_Source material_
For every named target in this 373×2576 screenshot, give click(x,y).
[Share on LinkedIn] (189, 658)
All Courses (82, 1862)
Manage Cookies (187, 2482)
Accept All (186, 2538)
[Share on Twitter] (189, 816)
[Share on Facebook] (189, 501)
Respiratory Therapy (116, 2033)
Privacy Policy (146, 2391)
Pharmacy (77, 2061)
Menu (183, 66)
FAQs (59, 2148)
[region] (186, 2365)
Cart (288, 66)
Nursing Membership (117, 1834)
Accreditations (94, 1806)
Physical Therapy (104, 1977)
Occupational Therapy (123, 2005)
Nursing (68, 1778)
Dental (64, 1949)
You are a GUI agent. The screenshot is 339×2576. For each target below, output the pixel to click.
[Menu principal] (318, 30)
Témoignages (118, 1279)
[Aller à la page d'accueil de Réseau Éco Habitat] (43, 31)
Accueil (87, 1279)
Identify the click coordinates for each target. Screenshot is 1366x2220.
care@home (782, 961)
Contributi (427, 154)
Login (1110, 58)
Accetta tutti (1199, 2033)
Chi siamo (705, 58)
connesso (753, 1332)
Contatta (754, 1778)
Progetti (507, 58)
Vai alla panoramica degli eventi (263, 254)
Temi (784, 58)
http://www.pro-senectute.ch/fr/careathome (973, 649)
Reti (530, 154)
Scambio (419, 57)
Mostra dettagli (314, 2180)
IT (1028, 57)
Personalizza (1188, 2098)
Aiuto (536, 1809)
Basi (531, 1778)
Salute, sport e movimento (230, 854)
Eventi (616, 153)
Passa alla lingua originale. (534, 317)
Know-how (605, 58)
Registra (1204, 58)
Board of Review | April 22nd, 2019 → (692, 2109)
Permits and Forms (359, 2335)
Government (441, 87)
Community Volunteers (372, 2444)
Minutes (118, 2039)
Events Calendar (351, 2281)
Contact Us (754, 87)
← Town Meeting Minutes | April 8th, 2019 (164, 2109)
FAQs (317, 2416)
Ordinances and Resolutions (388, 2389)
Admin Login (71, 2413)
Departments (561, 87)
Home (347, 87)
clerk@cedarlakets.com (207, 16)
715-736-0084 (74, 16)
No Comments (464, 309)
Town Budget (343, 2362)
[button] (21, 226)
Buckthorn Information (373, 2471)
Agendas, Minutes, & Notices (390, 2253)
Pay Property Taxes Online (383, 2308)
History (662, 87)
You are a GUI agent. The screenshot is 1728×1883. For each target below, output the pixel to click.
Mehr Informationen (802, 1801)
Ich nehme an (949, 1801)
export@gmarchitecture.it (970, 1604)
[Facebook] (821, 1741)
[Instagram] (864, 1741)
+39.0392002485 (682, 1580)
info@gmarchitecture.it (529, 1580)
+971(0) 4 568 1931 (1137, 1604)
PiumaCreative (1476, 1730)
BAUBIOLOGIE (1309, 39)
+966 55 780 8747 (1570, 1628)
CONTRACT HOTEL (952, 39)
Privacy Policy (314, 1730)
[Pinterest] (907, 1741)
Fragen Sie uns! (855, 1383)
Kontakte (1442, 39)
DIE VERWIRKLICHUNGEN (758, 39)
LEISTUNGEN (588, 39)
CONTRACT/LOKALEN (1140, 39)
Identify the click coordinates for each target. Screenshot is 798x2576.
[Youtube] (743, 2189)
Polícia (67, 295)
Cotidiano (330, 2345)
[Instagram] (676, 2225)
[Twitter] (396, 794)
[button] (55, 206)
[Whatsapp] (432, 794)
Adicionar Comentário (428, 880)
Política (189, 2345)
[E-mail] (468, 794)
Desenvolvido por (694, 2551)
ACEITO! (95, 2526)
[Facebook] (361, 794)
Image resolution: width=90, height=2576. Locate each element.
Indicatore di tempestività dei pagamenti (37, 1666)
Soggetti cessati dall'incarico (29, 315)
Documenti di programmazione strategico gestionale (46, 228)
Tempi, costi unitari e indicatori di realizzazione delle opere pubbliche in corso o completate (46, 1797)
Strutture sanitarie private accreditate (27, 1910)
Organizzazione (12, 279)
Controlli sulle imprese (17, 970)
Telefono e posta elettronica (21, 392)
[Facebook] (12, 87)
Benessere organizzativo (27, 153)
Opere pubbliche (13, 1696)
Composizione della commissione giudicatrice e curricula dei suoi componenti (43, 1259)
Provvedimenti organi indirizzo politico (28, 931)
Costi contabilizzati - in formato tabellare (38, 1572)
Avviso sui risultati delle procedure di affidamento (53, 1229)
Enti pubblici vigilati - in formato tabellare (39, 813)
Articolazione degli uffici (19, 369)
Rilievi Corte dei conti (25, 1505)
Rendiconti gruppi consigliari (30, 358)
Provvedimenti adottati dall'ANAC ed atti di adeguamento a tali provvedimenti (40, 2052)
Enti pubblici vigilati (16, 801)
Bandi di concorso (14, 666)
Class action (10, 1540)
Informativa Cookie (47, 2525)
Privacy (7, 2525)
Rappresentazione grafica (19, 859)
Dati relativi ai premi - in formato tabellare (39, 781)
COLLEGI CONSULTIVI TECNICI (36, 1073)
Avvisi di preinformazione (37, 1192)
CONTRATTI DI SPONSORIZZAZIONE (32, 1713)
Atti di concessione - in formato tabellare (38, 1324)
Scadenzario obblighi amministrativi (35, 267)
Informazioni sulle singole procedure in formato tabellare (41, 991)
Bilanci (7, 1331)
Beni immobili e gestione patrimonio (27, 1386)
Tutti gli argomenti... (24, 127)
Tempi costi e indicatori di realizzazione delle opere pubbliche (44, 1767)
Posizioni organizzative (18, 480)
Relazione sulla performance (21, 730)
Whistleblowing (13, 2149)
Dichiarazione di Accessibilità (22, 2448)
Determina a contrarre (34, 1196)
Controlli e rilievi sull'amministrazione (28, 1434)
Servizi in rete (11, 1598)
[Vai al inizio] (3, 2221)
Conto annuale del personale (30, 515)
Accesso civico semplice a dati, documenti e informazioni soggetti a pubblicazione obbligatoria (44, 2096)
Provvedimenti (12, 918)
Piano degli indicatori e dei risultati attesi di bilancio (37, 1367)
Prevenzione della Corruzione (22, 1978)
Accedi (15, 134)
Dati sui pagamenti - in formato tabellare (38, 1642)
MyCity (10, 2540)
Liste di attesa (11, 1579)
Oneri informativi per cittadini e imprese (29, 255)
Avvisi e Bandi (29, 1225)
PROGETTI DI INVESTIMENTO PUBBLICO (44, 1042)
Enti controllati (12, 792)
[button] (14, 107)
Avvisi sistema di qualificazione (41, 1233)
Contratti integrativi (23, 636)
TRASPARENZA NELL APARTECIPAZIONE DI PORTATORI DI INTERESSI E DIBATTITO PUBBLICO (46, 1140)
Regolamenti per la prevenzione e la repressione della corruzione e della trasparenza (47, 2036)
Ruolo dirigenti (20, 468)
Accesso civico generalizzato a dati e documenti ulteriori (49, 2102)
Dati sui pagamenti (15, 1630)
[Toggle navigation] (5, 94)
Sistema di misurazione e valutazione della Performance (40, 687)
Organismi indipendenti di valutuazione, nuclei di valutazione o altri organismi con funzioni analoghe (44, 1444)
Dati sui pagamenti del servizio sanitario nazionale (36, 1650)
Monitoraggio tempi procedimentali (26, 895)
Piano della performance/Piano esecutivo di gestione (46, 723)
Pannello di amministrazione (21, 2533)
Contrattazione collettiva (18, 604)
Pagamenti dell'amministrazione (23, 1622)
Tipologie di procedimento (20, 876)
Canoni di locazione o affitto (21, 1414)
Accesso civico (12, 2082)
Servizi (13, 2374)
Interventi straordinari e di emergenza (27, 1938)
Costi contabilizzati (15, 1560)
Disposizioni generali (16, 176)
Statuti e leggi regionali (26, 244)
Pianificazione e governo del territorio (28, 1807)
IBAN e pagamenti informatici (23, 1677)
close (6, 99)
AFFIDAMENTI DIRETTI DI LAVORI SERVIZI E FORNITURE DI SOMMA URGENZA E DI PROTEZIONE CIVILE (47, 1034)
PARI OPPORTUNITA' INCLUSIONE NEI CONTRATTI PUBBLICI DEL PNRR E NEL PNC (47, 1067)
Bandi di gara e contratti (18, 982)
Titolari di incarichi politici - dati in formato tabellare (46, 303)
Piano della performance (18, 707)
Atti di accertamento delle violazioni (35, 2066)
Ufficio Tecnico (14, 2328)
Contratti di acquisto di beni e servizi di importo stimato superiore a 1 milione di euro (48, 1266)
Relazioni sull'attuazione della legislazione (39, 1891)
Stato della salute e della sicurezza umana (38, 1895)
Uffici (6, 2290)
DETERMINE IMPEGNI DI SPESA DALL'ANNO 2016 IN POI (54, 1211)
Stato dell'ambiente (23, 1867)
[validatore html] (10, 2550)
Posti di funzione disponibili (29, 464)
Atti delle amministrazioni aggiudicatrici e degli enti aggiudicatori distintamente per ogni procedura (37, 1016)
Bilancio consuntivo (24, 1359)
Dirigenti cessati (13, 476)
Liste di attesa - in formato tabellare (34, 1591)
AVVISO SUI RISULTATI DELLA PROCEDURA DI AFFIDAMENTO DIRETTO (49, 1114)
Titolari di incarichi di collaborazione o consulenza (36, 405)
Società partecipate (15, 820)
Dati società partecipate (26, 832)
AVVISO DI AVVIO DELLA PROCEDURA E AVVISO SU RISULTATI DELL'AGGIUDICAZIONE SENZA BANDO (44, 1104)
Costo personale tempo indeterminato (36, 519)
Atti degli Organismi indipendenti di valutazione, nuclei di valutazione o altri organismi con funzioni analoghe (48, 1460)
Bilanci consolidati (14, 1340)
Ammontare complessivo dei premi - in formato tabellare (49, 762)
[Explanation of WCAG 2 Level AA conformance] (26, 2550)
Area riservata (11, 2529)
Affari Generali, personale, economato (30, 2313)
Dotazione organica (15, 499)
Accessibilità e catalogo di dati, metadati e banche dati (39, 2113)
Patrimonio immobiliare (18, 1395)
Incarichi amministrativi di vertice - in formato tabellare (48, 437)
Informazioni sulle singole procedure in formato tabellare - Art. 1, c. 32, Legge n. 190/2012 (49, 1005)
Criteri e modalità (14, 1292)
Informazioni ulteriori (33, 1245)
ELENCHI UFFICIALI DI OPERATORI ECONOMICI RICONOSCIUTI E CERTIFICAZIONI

_Description of the task_
Up to and including the line that contains "Board of Review", restate each line of the material above word for word, beginning with its first line.

_Response area_
For every named target in this 373×2576 screenshot, give click(x,y).
[Share on LinkedIn] (189, 658)
All Courses (82, 1862)
Manage Cookies (187, 2482)
Accept All (186, 2538)
[Share on Twitter] (189, 816)
[Share on Facebook] (189, 501)
Respiratory Therapy (116, 2033)
Privacy Policy (146, 2391)
Pharmacy (77, 2061)
Menu (183, 66)
FAQs (59, 2148)
[region] (186, 2365)
Cart (288, 66)
Nursing Membership (117, 1834)
Accreditations (94, 1806)
Physical Therapy (104, 1977)
Occupational Therapy (123, 2005)
Nursing (68, 1778)
Dental (64, 1949)
You are a GUI agent. The screenshot is 339×2576. For each target below, output the pixel to click.
[Menu principal] (318, 30)
Témoignages (118, 1279)
[Aller à la page d'accueil de Réseau Éco Habitat] (43, 31)
Accueil (87, 1279)
Identify the click coordinates for each target. Screenshot is 1366x2220.
care@home (782, 961)
Contributi (427, 154)
Login (1110, 58)
Accetta tutti (1199, 2033)
Chi siamo (705, 58)
connesso (753, 1332)
Contatta (754, 1778)
Progetti (507, 58)
Vai alla panoramica degli eventi (263, 254)
Temi (784, 58)
http://www.pro-senectute.ch/fr/careathome (973, 649)
Reti (530, 154)
Scambio (419, 57)
Mostra dettagli (314, 2180)
IT (1028, 57)
Personalizza (1188, 2098)
Aiuto (536, 1809)
Basi (531, 1778)
Salute, sport e movimento (230, 854)
Eventi (616, 153)
Passa alla lingua originale. (534, 317)
Know-how (605, 58)
Registra (1204, 58)
Board of Review | April 22nd, 2019 → (692, 2109)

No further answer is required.